> **ОТРЫВОК**:
◆ ◆ ◆ ◆ ◆

Несмотря на строгость режима, в современном Иране можно обнаружить и взяточников, и курящих женщин, и алкоголь в домах, и даже антипрезидентски настроенных граждан.
"Не консюмеризм, а более возвышенные вещи"
В современном международном аэропорту Тегерана висит плакат, на котором по-английски написано, что хиджаб украшает женщину. Посмотрев на плакат и закутанных в чадры женщин вокруг, трудно себе представить, что всего 30 лет назад Иран был самой демократичной страной на Ближнем Востоке.
Революция 1979 года и приход к власти мусульманского духовенства во главе с вернувшимся из эмиграции аятоллой Хомейни, которые ввели законы шариата, изменили страну. С тех пор даже во времена правления так называемых западников женщины не снимали платки.
Ахмади-Нежад, пытавшийся в бытность мэром Тегерана обязать всех мужчин носить бороды и одежду с длинными рукавами, у иранцев считается строгим правителем. Постоянными арестами юношей в укороченных брюках и девушек с подкрашенными глазами Ахмади-Нежад породил новую моду среди тегеранской молодежи. По одежде здесь судят о гражданской позиции. Самые отважные модницы покупают приталенные европейские пальто, осветляют волосы (за это полагается арест, вызволить из которого может только родственник мужского пола) и курят. Впрочем, на практике далеко не все строгие законы соблюдаются: за стеклами машин можно часто увидеть курящих женщин.

◆ ◆ ◆ ◆ ◆

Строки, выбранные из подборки
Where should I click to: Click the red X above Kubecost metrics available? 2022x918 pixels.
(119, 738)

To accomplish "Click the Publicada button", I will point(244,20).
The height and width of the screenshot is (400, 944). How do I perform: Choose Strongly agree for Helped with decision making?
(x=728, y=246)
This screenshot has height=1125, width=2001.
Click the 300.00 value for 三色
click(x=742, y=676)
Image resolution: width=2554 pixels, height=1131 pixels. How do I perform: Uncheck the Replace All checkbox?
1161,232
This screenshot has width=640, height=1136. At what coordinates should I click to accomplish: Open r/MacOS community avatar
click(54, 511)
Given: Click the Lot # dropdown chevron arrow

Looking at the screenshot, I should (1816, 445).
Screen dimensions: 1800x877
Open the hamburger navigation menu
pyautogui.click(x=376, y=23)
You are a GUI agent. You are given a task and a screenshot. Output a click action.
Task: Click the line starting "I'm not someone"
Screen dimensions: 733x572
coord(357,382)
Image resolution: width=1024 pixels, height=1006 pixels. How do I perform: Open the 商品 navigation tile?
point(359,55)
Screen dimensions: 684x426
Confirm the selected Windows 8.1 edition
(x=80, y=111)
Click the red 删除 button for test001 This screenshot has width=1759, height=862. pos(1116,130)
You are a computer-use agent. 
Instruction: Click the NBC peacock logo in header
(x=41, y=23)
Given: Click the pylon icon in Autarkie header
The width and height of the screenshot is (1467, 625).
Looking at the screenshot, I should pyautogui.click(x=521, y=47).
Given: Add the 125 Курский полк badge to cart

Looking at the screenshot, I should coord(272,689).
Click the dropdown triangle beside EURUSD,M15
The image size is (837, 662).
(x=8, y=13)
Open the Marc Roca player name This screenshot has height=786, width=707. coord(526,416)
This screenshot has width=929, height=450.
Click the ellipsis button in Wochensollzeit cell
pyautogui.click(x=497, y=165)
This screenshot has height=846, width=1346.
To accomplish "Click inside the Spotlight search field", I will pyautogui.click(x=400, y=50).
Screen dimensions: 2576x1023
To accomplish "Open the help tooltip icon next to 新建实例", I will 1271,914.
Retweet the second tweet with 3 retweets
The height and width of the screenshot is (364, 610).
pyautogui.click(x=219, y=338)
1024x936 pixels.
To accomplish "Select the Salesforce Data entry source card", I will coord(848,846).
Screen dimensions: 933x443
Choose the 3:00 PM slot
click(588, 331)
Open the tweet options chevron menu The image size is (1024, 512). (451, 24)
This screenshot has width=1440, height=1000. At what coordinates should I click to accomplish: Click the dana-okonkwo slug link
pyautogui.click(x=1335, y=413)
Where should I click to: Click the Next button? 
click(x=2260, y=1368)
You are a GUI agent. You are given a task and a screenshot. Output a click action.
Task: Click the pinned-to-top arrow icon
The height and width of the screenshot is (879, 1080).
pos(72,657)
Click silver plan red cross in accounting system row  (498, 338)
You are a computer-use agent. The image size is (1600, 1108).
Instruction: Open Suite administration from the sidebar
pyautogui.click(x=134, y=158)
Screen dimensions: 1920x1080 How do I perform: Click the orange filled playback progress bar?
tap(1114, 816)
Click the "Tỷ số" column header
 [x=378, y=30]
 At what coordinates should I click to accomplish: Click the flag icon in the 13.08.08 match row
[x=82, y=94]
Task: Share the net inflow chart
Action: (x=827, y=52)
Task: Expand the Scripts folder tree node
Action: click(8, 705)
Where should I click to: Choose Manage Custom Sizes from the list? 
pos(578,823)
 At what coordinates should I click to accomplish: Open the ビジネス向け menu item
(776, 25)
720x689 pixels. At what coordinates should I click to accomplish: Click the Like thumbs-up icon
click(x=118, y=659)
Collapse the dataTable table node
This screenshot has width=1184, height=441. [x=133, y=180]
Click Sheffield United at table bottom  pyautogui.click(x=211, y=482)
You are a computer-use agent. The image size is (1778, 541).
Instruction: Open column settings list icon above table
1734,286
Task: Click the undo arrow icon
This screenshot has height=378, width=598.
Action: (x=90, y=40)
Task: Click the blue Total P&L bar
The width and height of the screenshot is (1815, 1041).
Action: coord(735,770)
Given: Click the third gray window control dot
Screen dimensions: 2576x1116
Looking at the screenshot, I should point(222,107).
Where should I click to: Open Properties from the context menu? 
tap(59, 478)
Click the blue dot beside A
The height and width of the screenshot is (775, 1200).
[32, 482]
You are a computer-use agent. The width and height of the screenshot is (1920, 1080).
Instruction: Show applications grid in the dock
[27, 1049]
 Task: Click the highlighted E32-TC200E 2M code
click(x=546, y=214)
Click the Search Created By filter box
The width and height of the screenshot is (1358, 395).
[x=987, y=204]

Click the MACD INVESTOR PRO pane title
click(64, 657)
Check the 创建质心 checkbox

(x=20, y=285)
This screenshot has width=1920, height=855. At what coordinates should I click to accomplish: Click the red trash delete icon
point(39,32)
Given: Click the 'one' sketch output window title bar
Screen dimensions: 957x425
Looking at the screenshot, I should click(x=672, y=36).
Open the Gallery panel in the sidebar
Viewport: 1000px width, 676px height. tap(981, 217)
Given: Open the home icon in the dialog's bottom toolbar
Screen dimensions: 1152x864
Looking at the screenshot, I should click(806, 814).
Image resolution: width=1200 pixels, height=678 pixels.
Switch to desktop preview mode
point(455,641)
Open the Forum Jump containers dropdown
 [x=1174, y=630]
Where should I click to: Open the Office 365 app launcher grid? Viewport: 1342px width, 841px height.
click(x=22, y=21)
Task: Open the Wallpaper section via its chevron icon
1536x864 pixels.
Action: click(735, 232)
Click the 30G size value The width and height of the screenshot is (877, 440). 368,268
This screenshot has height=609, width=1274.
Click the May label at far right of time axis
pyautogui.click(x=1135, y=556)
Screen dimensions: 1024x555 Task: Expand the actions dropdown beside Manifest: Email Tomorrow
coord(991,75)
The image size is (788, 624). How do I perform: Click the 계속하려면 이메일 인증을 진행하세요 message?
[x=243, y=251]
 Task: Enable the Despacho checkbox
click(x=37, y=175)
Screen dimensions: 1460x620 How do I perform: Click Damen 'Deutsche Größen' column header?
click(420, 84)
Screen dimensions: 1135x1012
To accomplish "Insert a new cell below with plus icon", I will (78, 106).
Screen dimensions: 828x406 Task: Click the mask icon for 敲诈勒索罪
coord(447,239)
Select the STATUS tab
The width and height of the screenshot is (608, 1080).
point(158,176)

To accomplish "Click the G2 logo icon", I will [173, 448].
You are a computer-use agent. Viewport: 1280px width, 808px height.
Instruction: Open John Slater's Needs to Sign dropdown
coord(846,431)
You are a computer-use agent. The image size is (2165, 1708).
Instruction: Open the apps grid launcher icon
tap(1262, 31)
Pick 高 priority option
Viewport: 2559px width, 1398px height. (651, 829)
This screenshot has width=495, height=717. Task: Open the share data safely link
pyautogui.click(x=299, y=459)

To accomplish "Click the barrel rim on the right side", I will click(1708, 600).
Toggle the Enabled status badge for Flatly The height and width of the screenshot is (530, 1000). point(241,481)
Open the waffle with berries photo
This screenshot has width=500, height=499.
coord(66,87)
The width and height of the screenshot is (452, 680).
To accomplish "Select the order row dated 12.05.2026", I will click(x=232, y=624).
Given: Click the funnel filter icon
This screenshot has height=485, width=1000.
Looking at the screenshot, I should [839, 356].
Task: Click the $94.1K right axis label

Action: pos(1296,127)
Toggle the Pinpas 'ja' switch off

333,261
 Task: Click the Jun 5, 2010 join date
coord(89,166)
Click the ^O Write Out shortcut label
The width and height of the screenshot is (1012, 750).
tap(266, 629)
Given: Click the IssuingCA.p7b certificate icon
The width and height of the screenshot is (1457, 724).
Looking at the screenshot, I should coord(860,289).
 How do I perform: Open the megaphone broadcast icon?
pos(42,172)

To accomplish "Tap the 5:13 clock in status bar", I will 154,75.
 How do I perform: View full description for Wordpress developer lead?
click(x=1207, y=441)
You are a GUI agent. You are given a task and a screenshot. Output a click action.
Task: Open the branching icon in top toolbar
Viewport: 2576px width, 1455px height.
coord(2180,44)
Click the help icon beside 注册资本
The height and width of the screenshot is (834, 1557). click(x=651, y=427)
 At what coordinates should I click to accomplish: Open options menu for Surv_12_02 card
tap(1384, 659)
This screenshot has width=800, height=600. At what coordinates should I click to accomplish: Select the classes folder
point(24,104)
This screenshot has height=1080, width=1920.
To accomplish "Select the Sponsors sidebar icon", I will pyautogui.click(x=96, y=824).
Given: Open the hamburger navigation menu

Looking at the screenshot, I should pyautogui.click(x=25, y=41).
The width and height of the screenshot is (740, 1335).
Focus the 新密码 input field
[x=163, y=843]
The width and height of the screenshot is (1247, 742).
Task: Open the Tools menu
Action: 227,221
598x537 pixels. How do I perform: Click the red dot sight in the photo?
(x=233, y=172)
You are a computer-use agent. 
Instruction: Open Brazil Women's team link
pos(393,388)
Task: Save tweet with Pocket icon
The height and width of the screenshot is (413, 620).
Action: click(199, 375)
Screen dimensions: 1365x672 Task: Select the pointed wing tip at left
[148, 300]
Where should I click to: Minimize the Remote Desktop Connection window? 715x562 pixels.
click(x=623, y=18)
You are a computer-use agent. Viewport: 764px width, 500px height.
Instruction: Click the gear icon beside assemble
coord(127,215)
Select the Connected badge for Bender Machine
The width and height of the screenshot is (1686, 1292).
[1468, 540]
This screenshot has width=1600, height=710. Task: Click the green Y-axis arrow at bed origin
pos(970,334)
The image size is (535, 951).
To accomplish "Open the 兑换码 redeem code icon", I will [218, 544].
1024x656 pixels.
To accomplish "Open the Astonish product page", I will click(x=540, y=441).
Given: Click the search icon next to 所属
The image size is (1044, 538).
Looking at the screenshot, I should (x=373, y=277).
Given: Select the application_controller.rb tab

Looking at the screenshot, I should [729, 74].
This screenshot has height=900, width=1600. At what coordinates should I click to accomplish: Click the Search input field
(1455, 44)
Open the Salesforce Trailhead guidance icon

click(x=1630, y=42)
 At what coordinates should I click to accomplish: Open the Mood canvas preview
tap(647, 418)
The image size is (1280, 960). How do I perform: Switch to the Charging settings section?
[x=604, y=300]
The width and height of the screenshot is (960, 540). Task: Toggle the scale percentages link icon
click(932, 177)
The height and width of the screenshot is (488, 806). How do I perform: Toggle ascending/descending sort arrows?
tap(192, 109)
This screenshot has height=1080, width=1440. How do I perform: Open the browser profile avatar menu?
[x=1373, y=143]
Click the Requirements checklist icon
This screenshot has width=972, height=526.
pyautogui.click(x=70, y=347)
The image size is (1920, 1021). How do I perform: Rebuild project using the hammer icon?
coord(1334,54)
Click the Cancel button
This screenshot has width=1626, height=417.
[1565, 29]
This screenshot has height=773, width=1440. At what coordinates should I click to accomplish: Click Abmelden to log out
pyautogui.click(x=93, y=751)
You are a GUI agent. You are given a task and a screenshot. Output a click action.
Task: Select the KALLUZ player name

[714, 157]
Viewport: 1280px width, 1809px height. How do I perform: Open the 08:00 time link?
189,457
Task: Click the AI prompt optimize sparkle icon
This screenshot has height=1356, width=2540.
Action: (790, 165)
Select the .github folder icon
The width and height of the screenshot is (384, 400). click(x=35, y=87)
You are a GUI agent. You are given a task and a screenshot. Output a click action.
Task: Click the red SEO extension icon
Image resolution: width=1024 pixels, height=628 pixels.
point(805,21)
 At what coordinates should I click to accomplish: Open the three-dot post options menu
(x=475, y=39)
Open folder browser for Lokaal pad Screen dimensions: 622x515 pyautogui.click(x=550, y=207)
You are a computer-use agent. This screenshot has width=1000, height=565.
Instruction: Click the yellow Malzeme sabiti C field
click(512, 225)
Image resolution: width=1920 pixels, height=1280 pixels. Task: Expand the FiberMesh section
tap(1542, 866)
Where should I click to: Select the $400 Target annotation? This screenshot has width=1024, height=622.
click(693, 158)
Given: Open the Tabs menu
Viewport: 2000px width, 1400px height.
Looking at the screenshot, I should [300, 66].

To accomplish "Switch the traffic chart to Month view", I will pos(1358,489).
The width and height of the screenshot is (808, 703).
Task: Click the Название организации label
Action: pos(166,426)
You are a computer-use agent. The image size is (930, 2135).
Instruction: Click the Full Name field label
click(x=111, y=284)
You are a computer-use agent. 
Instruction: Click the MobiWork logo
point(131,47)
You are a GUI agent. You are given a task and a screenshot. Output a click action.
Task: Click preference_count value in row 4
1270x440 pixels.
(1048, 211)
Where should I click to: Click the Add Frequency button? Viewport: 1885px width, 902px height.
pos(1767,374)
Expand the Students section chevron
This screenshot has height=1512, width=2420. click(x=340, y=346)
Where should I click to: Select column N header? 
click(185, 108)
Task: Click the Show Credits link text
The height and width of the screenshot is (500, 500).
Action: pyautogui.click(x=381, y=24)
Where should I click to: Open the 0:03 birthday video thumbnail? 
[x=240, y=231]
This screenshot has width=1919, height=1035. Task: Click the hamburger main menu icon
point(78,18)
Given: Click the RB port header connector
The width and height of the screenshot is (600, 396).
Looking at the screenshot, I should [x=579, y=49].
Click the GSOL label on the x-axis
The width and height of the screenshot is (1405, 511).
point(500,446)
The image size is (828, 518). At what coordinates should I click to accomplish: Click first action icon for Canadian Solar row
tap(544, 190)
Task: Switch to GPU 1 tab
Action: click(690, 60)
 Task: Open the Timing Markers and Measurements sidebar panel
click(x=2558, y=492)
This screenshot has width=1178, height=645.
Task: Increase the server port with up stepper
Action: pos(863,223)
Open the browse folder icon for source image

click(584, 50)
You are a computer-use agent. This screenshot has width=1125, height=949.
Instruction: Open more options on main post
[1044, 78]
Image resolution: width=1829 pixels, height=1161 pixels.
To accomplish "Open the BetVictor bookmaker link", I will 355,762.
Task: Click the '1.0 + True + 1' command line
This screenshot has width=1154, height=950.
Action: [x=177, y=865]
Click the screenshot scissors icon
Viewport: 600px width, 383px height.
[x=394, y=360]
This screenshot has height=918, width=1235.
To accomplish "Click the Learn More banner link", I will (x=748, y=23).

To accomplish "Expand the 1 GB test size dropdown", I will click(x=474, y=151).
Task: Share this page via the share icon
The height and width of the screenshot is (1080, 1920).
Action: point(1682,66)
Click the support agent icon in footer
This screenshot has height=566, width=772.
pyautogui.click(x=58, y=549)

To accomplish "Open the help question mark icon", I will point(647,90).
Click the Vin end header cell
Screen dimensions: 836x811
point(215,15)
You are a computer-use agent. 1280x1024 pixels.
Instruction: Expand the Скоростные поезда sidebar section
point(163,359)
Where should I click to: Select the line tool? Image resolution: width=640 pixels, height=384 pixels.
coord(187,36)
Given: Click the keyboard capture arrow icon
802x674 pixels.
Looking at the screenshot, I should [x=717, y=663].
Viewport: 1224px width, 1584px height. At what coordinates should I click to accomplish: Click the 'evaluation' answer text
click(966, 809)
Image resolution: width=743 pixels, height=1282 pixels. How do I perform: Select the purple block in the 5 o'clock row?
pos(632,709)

◆ ◆ ◆ ◆ ◆

Перепишите отрывок об Иране, начиная со слов «Ахмади-Нежад, пытавшийся в» и продолжая до слов «увидеть курящих женщин.», заменив «модницы» на «горожанки».

> **ОТВЕТ К ЗАДАНИЮ**:
Ахмади-Нежад, пытавшийся в бытность мэром Тегерана обязать всех мужчин носить бороды и одежду с длинными рукавами, у иранцев считается строгим правителем. Постоянными арестами юношей в укороченных брюках и девушек с подкрашенными глазами Ахмади-Нежад породил новую моду среди тегеранской молодежи. По одежде здесь судят о гражданской позиции. Самые отважные горожанки покупают приталенные европейские пальто, осветляют волосы (за это полагается арест, вызволить из которого может только родственник мужского пола) и курят. Впрочем, на практике далеко не все строгие законы соблюдаются: за стеклами машин можно часто увидеть курящих женщин.